EXTRACT TO READ:

This cohort of TDT patients was followed up according to the Thalassaemia International Federation (TIF) guideline [7]. Accordingly the MRI T2* of the liver and heart was done in those ≥ 8 years of age. Cardiac IO was seen as early as the first decade of life. The youngest being 8.6 years of age. Hepatic IO was also seen in the first decade of life. The youngest was 8.7 years.

In a study done in Italy, patients as young as 6 years of age showed evidence of cardiac IO on MRI [16]. However, John C Wood et al.in their study among 77 patients with thalassaemia major from Italy and Los Angeles found that there was no cardiac IO in patients less than 9.5 years of age [17]. Berdoukas et al.in a study done in Los Angeles, described hepatic IO in patients with thalassaemia major less than 3.5 years of age. In the same study 10% of patients had cardiac IO during the first 10 years of life [18].

In our study hepatic IO was commoner than cardiac IO with 92.5% of patients having hepatic IO and 42.5% having cardiac IO. Similar results were shown in studies done in other regions of the world. In a study done in Thailand to assess IO in patients with thalassaemia major, 87.1% had hepatic IO and 18.6% had cardiac IO [19]. Among Egyptian patients with TDT, 75% had IO in the liver and 8.7% had evidence of IO in the heart [20]. A study done in Iran showed hepatic IO in 41.6% and cardiac IO in 38.3% of TDT patients [4].

DATA FOR REVIEW:
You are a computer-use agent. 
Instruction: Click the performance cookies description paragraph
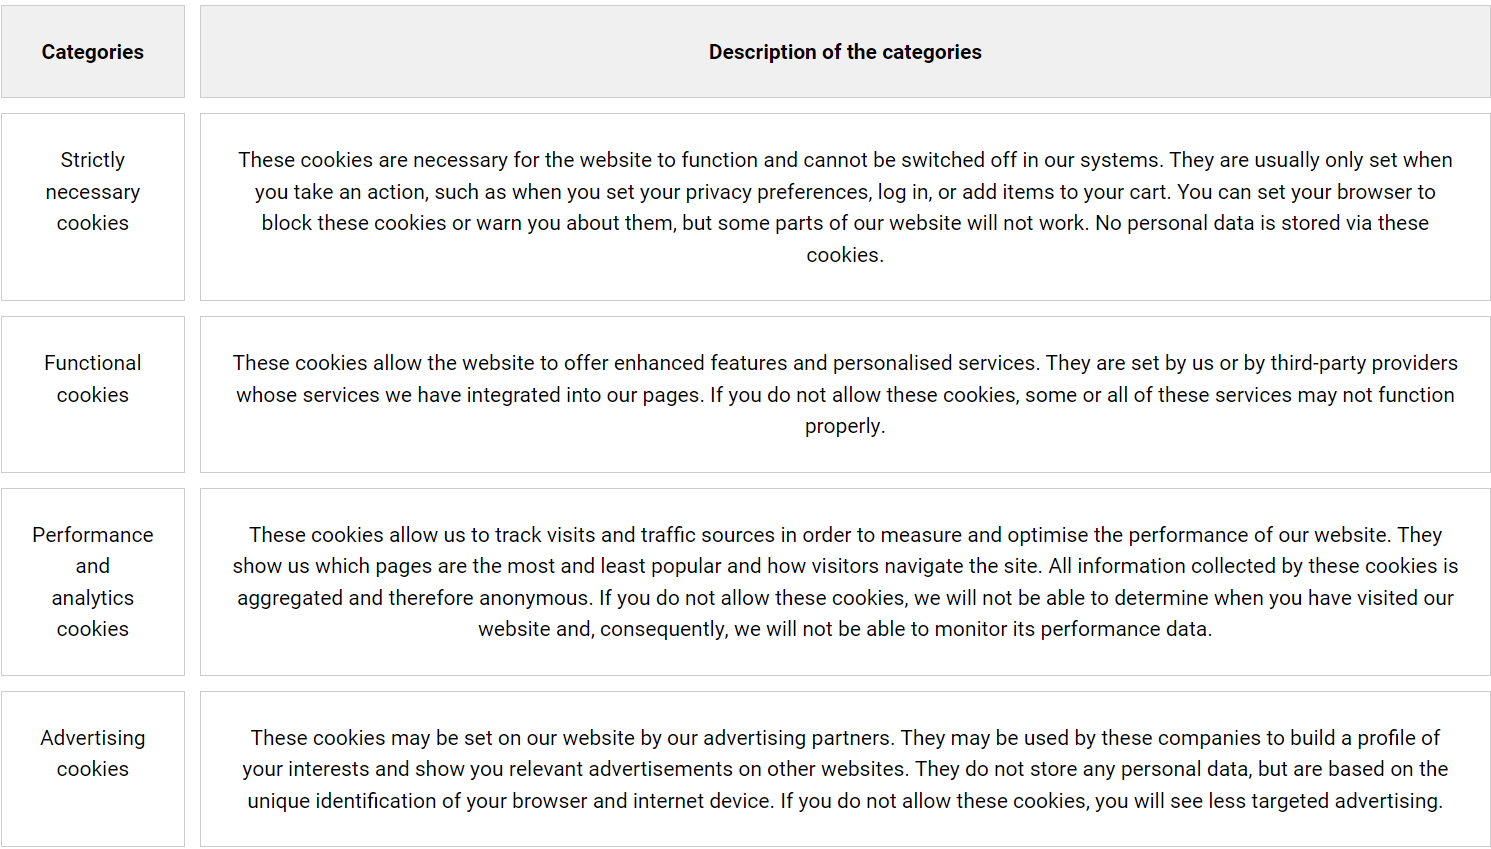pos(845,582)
==
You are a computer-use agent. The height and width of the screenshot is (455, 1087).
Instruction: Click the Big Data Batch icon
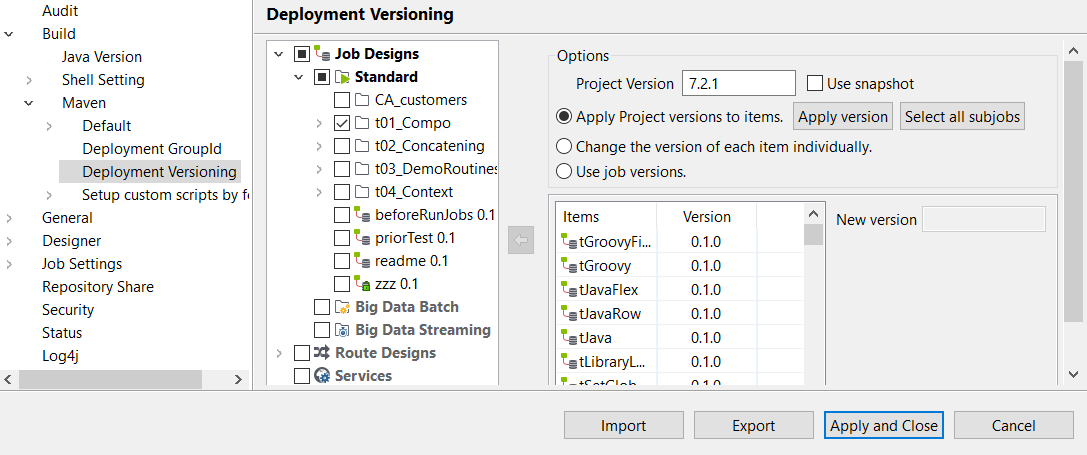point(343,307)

BRIEF 1:
List every bracketed reference number cited in the passage about MRI T2* findings in TDT patients, in the order they appear.
BRIEF 2:
Write the next part of the passage about MRI T2* findings in TDT patients, starting after its final sentence.

EXERCISE OUTPUT 1:
7, 16, 17, 18, 19, 20, 4

EXERCISE OUTPUT 2:
There was no statistically significant correlation between cardiac MRI T2* and MIC nor serum ferritin. The correlation between hepatic MRI T2*, LIC and serum ferritin was not statistically significant. There was no statistically significant correlation between hepatic IO and cardiac IO. In a study done in Thailand there was no significant correlation between cardiac T2* and serum ferritin. In this study there was a negative correlation between liver iron concentration and serum ferritin [19]. Kiran Suthar et al.in their study done on a cohort of Indian children with TDT concluded that serum ferritin was a poor indicator of predicting IO in the liver and heart [21]. Several other studies have shown dissimilar correlation strengths ranging from no correlation to low correlation between serum ferritin and cardiac iron content [22]. Therefore serum ferritin is a poor indicator of cardiac or hepatic IO and it is important to perform MRI for detection of hepatic and cardiac IO.

It is important to perform T2* MRI in patients with TDT to detect cardiac IO prior to becoming symptomatic. Once cardiac dysfunction is detected by echocardiogramme survival is reduced in these patients suggesting a late stage of detection of disease by this assessment [23]. Alessia Pepe et al.in their study done to look at cardiac complications in patients with TDT in Italy concluded that pre- clinical iron deposition is best assessed by cardiac T2* MRI and serum ferritin and liver iron concentration are not good predictors of cardiac complications [24].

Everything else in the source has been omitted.